The AI Daily Brief: Artificial Intelligence News and Analysis - The State of AI for Robotics
Episode Date: March 14, 2025Google just released Gemini Robotics, a powerful new AI built for humanoid robots, taking robotics beyond simple tasks like opening doors to handling complex actions like folding origami or packing gr...oceries without specific training. Companies like Figure AI, NVIDIA, and startups Unitree, Dexterity, and Apptronic are also pushing ahead. SPECIAL OFFERTo get your ready-to-go agent from https://www.lindy.ai/ email nlw@besuper.ai with the word "LINDY" in the titleBrought to you by:KPMG – Go to https://kpmg.com/ai to learn more about how KPMG can help you drive value with our AI solutions.Vanta - Simplify compliance - https://vanta.com/nlwThe Agent Readiness Audit from Superintelligent - Go to https://besuper.ai/ to request your company's agent readiness score.The AI Daily Brief helps you understand the most important news and discussions in AI. Subscribe to the podcast version of The AI Daily Brief wherever you listen: https://pod.link/1680633614Subscribe to the newsletter: https://aidailybrief.beehiiv.com/Join our Discord: https://bit.ly/aibreakdown
Transcript
Discussion (0)
Today on the AI Daily Brief, Google's new model for embodied AI.
Before that in the headlines, more information on Google's investment in Anthropic.
The AI Daily Brief is a daily podcast and video about the most important news and discussions in AI.
To join the conversation, follow the Discord link at our show notes.
We kick off today with a report from the New York Times around Google's relationship with Anthropic.

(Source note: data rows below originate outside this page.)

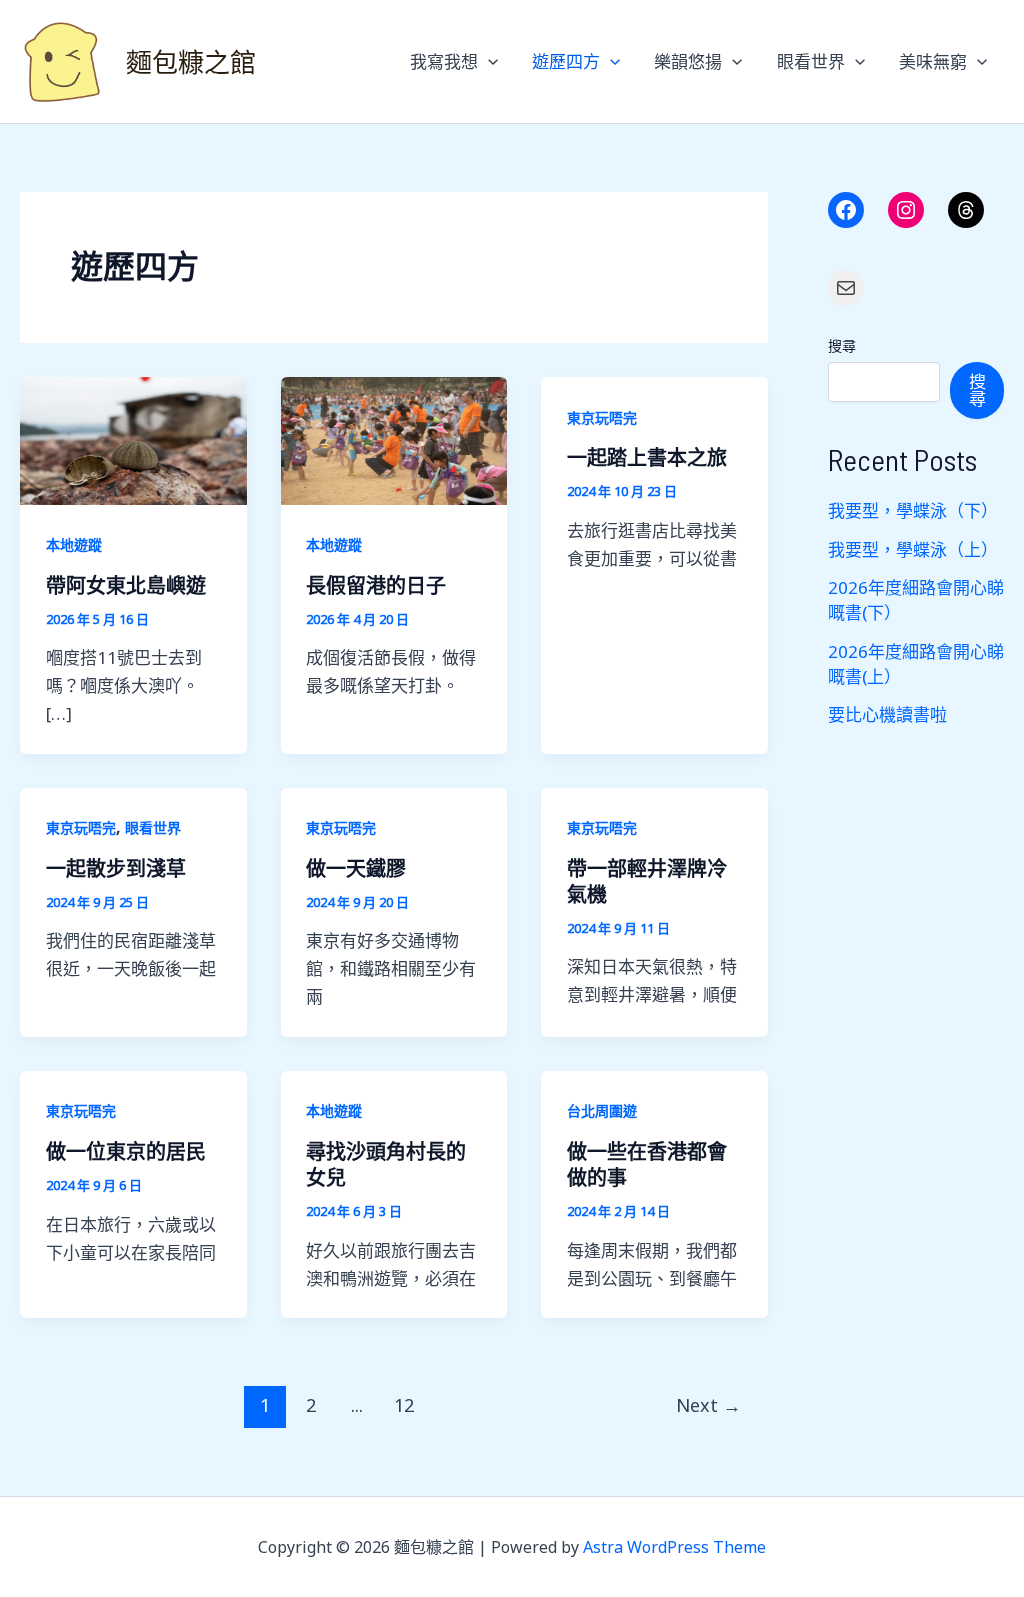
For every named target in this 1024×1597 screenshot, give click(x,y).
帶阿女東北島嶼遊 (126, 585)
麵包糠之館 (191, 61)
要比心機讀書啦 (887, 714)
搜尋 (842, 345)
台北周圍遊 (602, 1110)
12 (404, 1405)
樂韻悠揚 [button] (688, 61)
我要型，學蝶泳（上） (913, 549)
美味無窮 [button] (933, 61)
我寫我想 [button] (444, 61)
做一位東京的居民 (126, 1151)
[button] (488, 62)
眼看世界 (153, 827)
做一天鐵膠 (356, 868)
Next (708, 1405)
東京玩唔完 (602, 417)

The headliner statistic was that documents obtained by the New York Times show that Google owns about 14% of Anthropic.
Now, of course, we knew that Google had been in a lot of,
an investor in Anthropics, so that's nothing new. Instead, this just gives a little bit more of a
background picture around one of these very interesting deals that is, quite frankly, novel to the
AI space. OpenAI's deal with Microsoft set the template for this, and the catalyst for it is the fact
that AI needs so much money that the traditional venture capital establishment, which kind of
taps out at a billion or two billion dollars usually, just couldn't keep up with the demand for
tens of billions of dollars of capital. That effectively left the frontier labs, having
their only choice being to team up with one of the big tech giants. Part of the reason that the news media
is so interested in this is that it's caught up in the Google antitrust case. You might remember that
back in August, a federal court found that Google had acted as a monopolist in Internet search,
and the Justice Department has made a set of proposals around how to remedy the situation,
including forcing Google to sell any AI products that could possibly compete with search. That puts their
relationship with Anthropic, whose clawed chatbot is used as a form of search by some, squarely in the
crosshairs. Now, Anthropic has argued that Google should not be forced to divest. They said that a forced
divestment would, quote, harm both Anthropic and competition more generally. They said that it would
depress Anthropics value and hinder its ability to raise capital. Ultimately, this is just another
interesting artifact in what is a fast-changing financial landscape alongside the AI startup scene.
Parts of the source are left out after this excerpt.